Algorithm 1 DAG construction pseudocode

  1. Obtain “train” patient features for the first and second stages.

  2. Obtain those “train” patient features for the third stage, which have been discharged to Home (target node will be selected from one of these features).

  3. Obtain first stage “test” features as test nodes.

  4. Initialize a DAG with the start node for each “test” node.

  5. For each “testing” node, iterate over stage 1 “training” features, calculate closeness based on cost function (1), select top five closest “training” features from stage 1, make DAG nodes, construct edges, and assign closeness values to the edge (If there are no actual data for the given “training” feature for that stage, assign a fixed penalty of 2 * *10).

  6. For each closest node from step 5, iterate over stage 2 “training” features, calculate closeness based on cost function (1), select top five closest “training” features from stage 2, make DAG nodes, construct edges, and assign closeness values to the edge (If there are no actual data for the given “training” feature for that stage, assign a fixed penalty of 2 * *10).

  7. For each closest node from step 6, iterate over stage 3 “training” features, calculate closeness based on cost function (1), select top five closest “training” features from stage 3, make DAG nodes, construct edges, and assign closeness values to the edge (If there are no actual data for the given “training” feature for that stage, assign a fixed penalty of 2 * *10).

  8. Search the graph from step 3 with A Star algorithm, using the start node and the target node.

Algorithm 2 Graph/Tree construction pseudocode (recursive)

  1. Obtain “train” patient features for the first and second stages.

  2. Obtain those “train” patient features for the third stage, which have been discharged to Home (target node will be selected from one of these features).

  3. Obtain first stage “test” features as test nodes.

  4. Select target features as the average (over the rows) for the feature matrix from step 2, and choose a cost function and a respective threshold.

  5. Initialize a Graph with the start node for each “test” node. Initialize a “frontier” queue, dictionary storing visited nodes, dictionary storing cycle-resulting nodes (for the graph version).

  6. Base case 1: Terminate the algorithm if there are no more nodes in the “frontier” queue to explore.

  7. Base case 2: Terminate the algorithm if the node is at a depth of 3 or deeper, has features that are better than the “start node” features, mark the solution as “acceptable”.

  8. Base case 3: Terminate the algorithm if the node is at a depth of 5, marking the solution as “not found”.

  9. Base case 4: Terminate the algorithm if the node’s features are within the threshold, mark the solution as ‘goal’.

  10. Inductive case. Select a node from the queue, calculate similarity between target features using cost functions (1), (7), or (9). If one of the base cases is not met, iteratively find the three most similar features from the features from steps 1 and 2, consider them as child nodes.

  11. If tree version: For a given child node, if it results in a cycle, remove the edge connecting the parent to the child node. Add the node to the frontier queue with default features if the algorithm is deterministic; otherwise deviate the features with some probability before adding them to the queue. Relabel the node if it has non-deterministic features. After considering all child nodes, do a recursive call.

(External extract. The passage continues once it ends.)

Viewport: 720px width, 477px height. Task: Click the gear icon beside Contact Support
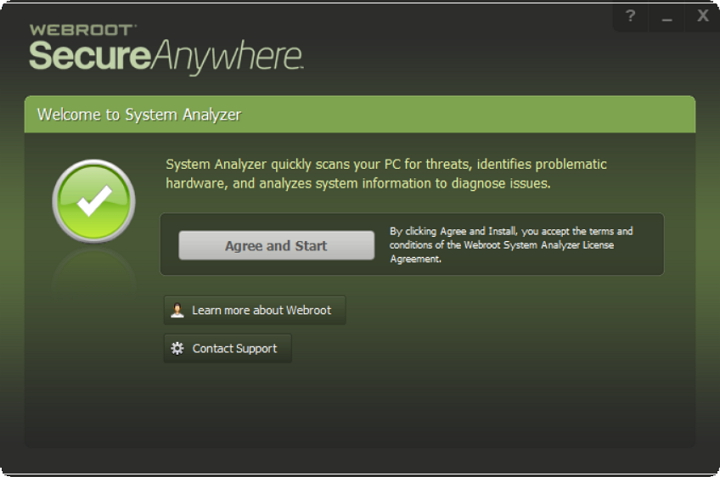pos(177,348)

  12. If graph version: Add a given child node to the frontier queue with default features if the algorithm is deterministic and has not already been visited; otherwise deviate the features with some probability before adding to the queue. Relabel the node if it has non-deterministic features. After considering all child nodes, do a recursive call.

  13. Search the Graph from step 5 with Dijkstra’s algorithm, using the start and target nodes (the tree version will always have a single solution path if one exists).